Contrastive Self-Explanation Method (CoSEM): Generating Large Language Model Contrastive Self-Explanations
More Info
expand_more
Abstract
Large language models (LLMs) are widely used tools that assist us by answering various questions. Humans implicitly use contrast as a natural way to think about and seek explanations (i.e., "Why A and not B?"). Explainability is a challenging aspect of LLMs, as we do not truly understand how good the LLM answers are. The challenge is understanding to what extent LLMs can generate effective contrastive self-explanations for users. We introduce the Contrastive Self-Explanation Method (CoSEM) to narrow the gap between LLMs and explainability. It generates contrastive self- explanations and evaluates them through automation and a user study on generality, usefulness, readability, and relevance.

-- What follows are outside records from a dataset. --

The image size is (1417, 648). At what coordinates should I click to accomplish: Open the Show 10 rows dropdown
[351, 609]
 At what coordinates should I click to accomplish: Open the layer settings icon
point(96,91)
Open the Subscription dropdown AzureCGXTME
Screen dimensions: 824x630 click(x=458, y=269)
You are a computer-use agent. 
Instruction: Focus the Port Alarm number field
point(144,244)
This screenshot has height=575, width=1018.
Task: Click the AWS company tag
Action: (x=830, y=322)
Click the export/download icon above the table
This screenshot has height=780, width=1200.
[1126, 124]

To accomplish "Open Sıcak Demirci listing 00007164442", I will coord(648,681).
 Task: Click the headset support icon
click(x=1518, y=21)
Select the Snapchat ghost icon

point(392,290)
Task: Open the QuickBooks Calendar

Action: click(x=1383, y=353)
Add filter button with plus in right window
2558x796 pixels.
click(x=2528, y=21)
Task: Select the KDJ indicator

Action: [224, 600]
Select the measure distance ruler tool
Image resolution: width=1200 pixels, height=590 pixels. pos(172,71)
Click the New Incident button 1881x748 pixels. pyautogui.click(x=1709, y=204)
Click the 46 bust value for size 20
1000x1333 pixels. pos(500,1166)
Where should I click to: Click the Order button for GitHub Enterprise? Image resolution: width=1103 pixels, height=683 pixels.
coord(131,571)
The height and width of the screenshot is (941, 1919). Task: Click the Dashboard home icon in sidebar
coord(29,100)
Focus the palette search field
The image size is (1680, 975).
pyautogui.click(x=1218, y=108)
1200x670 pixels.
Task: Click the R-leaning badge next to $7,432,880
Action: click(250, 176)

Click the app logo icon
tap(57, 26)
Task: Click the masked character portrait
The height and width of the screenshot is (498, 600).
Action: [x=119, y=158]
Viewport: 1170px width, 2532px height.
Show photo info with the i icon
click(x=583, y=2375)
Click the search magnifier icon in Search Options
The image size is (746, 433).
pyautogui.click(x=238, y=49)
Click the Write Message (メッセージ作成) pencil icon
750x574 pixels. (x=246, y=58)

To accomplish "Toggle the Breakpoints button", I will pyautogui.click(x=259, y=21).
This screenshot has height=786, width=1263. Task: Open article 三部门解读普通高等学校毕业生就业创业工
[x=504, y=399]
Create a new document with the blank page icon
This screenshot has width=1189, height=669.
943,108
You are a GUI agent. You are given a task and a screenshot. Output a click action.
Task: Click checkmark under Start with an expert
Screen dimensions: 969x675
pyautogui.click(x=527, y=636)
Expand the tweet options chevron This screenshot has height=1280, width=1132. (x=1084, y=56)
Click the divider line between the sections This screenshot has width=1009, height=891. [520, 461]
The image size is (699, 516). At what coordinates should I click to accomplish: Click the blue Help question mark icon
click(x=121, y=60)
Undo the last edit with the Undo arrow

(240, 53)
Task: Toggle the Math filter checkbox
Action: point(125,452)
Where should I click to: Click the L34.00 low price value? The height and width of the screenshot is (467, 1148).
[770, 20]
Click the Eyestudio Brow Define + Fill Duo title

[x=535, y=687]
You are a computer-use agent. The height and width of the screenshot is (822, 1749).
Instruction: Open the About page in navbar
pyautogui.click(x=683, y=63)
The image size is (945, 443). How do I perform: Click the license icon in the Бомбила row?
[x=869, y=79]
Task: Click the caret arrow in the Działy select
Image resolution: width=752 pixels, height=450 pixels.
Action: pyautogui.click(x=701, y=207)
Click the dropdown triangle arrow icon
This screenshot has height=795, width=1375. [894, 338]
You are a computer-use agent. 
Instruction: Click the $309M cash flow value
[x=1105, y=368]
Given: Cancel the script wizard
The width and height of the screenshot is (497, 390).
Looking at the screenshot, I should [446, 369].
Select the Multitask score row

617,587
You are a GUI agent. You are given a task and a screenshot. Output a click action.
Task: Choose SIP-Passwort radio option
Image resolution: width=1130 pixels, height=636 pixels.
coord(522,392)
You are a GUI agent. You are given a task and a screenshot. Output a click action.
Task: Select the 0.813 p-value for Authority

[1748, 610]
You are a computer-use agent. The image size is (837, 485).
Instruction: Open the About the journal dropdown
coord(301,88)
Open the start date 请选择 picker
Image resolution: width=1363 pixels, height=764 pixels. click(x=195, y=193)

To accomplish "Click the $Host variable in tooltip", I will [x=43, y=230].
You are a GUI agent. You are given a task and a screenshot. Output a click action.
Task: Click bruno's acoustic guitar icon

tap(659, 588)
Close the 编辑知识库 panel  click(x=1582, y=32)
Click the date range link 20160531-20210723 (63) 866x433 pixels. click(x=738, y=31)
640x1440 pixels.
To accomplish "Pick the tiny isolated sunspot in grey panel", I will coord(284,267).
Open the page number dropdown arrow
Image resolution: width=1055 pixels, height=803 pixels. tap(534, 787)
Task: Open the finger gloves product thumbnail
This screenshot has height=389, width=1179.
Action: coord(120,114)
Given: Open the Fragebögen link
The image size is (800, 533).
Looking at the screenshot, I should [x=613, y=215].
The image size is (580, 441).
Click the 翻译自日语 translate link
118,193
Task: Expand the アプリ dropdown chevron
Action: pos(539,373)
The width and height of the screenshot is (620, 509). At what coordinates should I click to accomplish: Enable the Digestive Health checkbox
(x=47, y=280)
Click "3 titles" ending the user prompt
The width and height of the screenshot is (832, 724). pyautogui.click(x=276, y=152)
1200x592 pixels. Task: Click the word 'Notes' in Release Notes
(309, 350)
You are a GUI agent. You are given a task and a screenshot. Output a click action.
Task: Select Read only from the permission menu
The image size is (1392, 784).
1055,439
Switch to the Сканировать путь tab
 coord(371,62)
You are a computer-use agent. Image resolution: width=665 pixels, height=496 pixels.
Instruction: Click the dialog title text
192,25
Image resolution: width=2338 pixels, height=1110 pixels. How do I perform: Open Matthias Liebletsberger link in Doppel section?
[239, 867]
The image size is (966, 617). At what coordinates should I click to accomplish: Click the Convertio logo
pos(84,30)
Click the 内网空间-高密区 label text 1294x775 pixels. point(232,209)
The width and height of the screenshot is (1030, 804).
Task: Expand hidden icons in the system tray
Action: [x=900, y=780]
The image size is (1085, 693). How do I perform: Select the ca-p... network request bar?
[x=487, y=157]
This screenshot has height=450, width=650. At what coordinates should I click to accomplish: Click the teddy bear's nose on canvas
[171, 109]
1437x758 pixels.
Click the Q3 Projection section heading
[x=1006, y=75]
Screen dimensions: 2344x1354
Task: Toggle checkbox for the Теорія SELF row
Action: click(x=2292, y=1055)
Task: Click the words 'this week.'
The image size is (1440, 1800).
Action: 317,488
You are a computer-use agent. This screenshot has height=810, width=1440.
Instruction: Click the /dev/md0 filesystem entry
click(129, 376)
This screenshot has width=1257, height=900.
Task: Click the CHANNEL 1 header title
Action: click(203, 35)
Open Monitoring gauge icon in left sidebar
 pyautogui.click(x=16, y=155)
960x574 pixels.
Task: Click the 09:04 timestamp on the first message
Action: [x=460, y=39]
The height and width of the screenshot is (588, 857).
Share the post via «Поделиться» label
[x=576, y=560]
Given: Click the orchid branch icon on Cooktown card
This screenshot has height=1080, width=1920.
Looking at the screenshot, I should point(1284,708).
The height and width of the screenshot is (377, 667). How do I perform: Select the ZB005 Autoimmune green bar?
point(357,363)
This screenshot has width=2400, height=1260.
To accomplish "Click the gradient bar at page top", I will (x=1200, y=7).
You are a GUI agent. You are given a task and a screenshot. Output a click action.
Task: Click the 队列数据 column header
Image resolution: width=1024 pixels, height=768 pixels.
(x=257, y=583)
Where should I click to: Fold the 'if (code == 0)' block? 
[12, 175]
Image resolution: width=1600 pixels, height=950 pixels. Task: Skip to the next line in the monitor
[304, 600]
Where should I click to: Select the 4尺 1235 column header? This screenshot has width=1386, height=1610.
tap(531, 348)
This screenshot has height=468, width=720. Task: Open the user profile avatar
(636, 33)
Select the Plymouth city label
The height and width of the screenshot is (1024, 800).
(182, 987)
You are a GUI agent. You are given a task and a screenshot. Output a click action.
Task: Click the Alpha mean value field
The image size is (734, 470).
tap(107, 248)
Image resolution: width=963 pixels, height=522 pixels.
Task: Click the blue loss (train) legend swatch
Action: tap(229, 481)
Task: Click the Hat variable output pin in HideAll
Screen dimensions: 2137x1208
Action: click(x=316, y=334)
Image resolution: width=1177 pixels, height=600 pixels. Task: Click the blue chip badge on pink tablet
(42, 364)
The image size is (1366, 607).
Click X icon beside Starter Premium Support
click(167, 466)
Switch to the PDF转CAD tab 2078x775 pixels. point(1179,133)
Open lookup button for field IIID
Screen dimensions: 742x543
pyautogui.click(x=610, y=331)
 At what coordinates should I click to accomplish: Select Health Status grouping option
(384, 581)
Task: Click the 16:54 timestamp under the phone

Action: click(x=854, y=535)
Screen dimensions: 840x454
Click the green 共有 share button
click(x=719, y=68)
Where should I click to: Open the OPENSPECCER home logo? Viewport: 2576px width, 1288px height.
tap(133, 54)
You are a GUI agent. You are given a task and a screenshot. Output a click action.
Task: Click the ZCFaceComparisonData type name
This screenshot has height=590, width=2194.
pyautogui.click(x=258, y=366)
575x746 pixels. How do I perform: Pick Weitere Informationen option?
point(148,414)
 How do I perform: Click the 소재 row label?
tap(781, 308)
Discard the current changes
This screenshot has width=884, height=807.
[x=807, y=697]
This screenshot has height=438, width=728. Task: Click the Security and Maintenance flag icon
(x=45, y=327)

Our results indicate that LLMs are capable of generating effective contrastive self-explanations. Lexical analysis of contrastive explanation indicates that explanations are not less general than the text those explain, and semantic analysis shows that more complex models generalize self-explanations more consistently. Although it is challenging to evaluate contrast in self-explanations semantically, user study shows that some models (Llama3-8B) help understand the contrast. Moreover, task selection affects how readable users find the explanations, where more self-explanations on general topics (movie reviews) are more readable than more specific topics (medical diagnoses). Lastly, some models, such as Llama3-8B, excel at generating contrastive self-explanations that contain relevant information regarding input text.